New York, NY (WorkersCompensation.com) – So far this year, at least 45 Metropolitan Transit Authority (MTA) workers and New York Police Department (NYPD) officials have been assaulted in New York city subways, and officials are looking for solutions.
According to figures released by the MTA, 20 MTA workers and at least 25 NYPD officers have been assaulted this year. Since August 2020, subway and bus employees have reported 3,904 incidents of assault or harassment.
Reports from MTA show that the most violent week for transit workers was the week of August 31, 2020, when 65 incidents of assault or harassment were reported. In 2022, the week of February 7 was the most violent, with 60 reports of assault or harassment – the fourth most violent week since August 1, 2020. The week of March 14 was the second most violent week this year, with 52 incidents.
New York City Transit Chief Jason Wilcox said police executives were “deeply concerned” by the reports. Those reports are resulting in arrests, though. Statistics show that crime arrests for transit crimes against workers and passengers are up 63 percent this year compared to 2021, and 60 percent of those arrests have been in connection with the assaults on city workers, Wilcox said during an MTA board meeting Monday.
During the meeting, NYC Mayor Eric Adams praised transit workers who rushed to the scene of a shooting in the subway recently that left 29 people injured, including 10 who were shot. Adams said transit workers risked their lives to help others.
“I want to thank every single MTA employee for their entire commitment, dedication and service. Your actions are indicative of what’s great about the service that you deliver every day, in general, and specifically, the service you deliver during times of crisis,” Adams said during the meeting. “When bullets were flying – 33 to be exact – you stayed calm, you stayed focused, and you saved lives. Thanks to you, no passenger was left behind, no lives were lost. And thanks to you, our city keeps running every day, day after day.
Most days, however, subway workers face assaults at the hands of passenger.
In March, a 37-year-old MTA conductor was taken to the hospital after she was attacked by a passenger. Police said the victim was on the southbound F train at the Church Avenue station around 2:40 a.m., on Saturday, March 19 when a man started smoking on the train. When she asked the man to stop, he became angry and punched her in the face, cutting her lip and causing it to swell. He then slashed her hand and leg with a sharp object, police said.
After the attack, he fled the station with an unknown woman. The worker was taken to a nearby hospital and treated for her injuries, including getting stitches for the cuts on her hand and leg.
In February, an MTA worker was injured when a man attacked her inside a station.
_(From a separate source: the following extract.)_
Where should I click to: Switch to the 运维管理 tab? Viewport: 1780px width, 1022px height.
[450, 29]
Police said the woman was working as a booth attendant and was roping off the turnstile in the mezzanine of the Fulton Street station when a man walked up to her and hit her, police said. Officials said she was taken to the Brooklyn Hospital for treatment of “minor bruising” on her face, police said.
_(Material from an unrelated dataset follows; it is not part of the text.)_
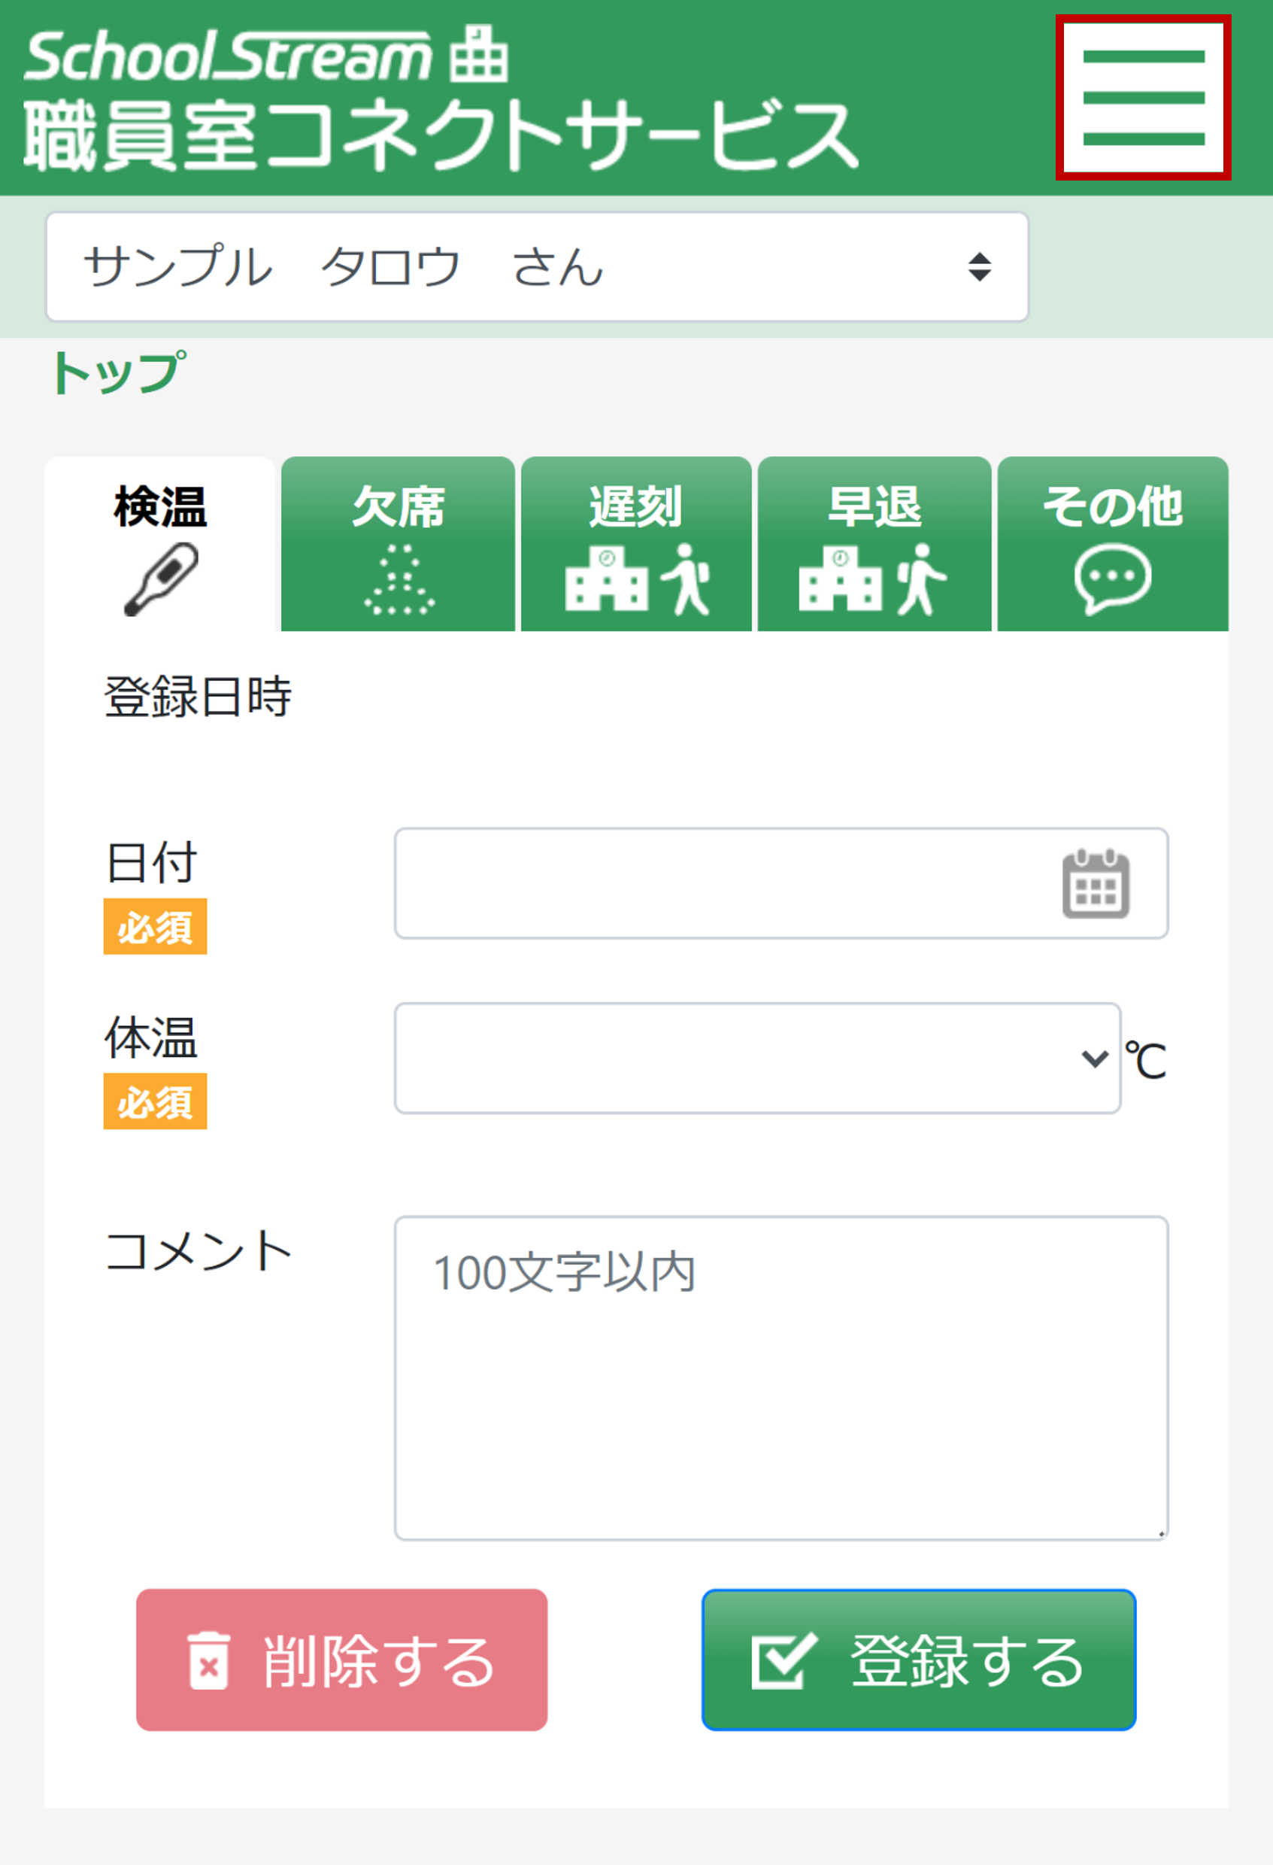
Task: Click the calendar icon in date field
Action: 1095,884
Lieber said the MTA is urging legislators to pass laws that would better protect transit workers. Currently, attacks on transit workers can result in seven years in prison.
“I want to say, as long as I’m on this job, I want MTA workers to know we have their backs,” Lieber said. “We’re pressing lawmakers in Albany to pass a new worker assault bill. It isn’t just about what happened on that terrible day and the risks that our workers experienced. But everyday MTA workers are being attacked, assaulted, and we need to have laws that deal with that more aggressively.”
Lieber said at the meeting that MTA is working on a plan to tackle the rising attacks on workers, and on passengers on New York’s public transit systems. Part of the response, he said, would be increased police patrols on transit systems. Additionally, he said, the MTA will look for ways to get information from the public that can be shared with the police.